Saved entries
┏━━

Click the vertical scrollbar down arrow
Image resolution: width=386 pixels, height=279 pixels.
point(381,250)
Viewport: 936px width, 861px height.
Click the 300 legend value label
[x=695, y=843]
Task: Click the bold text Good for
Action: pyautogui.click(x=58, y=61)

┗━━
┏━━

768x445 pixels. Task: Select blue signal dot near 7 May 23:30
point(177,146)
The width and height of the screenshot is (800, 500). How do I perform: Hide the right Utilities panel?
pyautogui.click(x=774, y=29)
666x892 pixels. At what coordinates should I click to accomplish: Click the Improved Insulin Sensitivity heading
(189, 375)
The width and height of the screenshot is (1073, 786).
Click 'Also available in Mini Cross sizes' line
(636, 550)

┗━━
┏━━

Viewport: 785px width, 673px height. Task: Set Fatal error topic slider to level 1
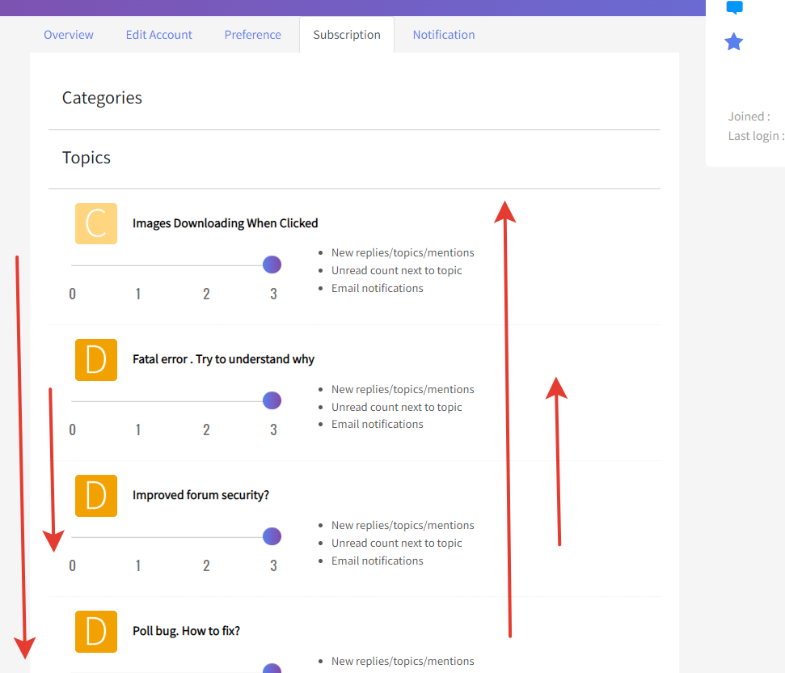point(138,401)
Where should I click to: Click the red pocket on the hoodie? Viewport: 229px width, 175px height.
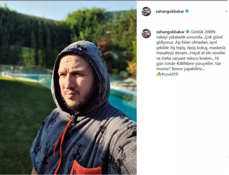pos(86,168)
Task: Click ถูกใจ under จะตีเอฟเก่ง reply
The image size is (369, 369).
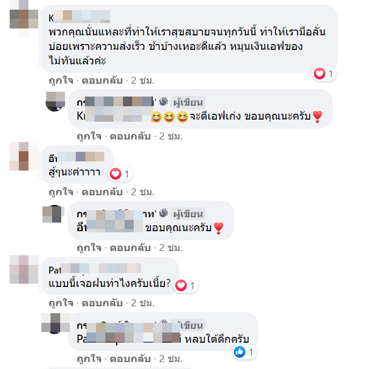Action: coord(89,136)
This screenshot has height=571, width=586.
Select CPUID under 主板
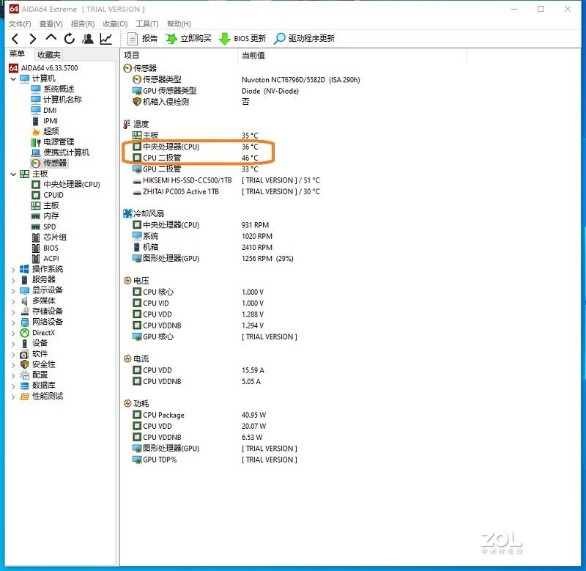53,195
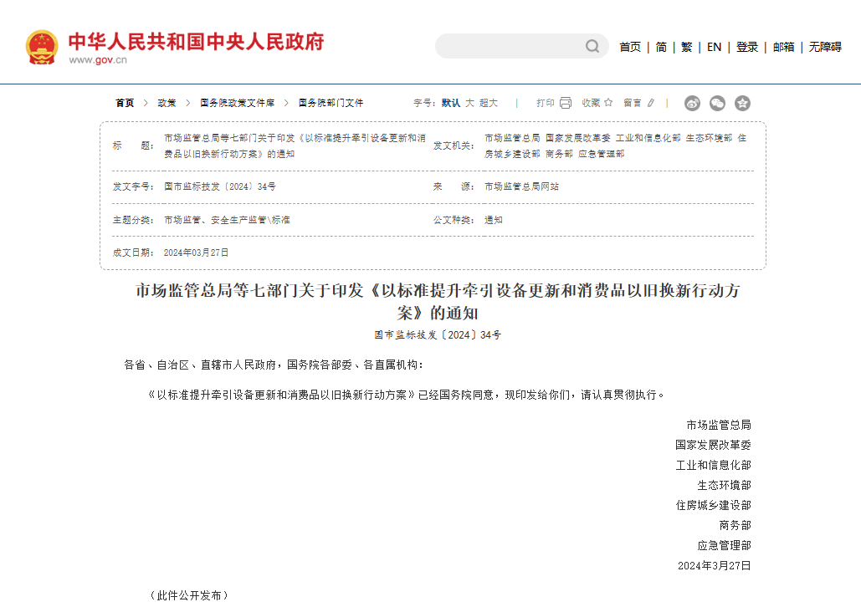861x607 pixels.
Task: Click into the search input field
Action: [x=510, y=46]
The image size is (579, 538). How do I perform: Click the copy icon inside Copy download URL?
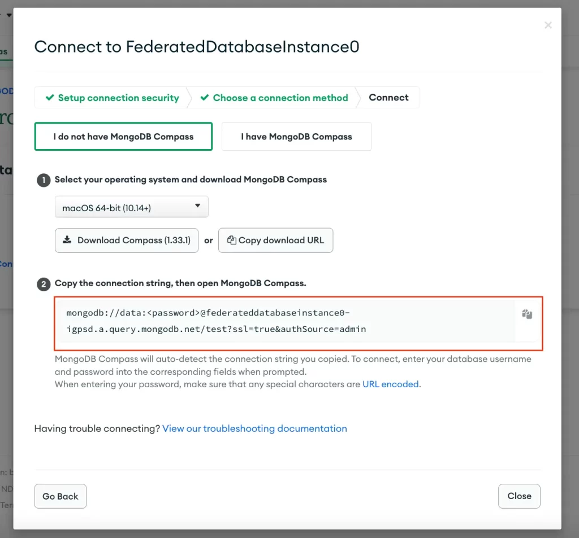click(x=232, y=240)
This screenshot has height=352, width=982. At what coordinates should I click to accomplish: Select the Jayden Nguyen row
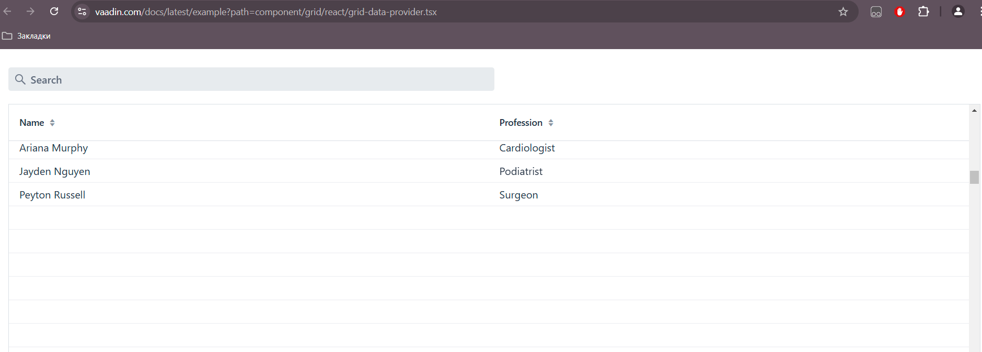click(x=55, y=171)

┗━━

▶ _WORK TO COMPLETE_
Working from the data above, repeat exactly, and only, the lines that begin at the line containing "Where should I" and stop after the line containing "This screenshot has height=571, width=586."; pictures are not copied.

▶ _FINISHED TASK_
Where should I click to: Click the red pocket on the hoodie? Viewport: 229px width, 175px height.
pos(86,168)
Task: Click ถูกใจ under จะตีเอฟเก่ง reply
The image size is (369, 369).
Action: coord(89,136)
This screenshot has height=571, width=586.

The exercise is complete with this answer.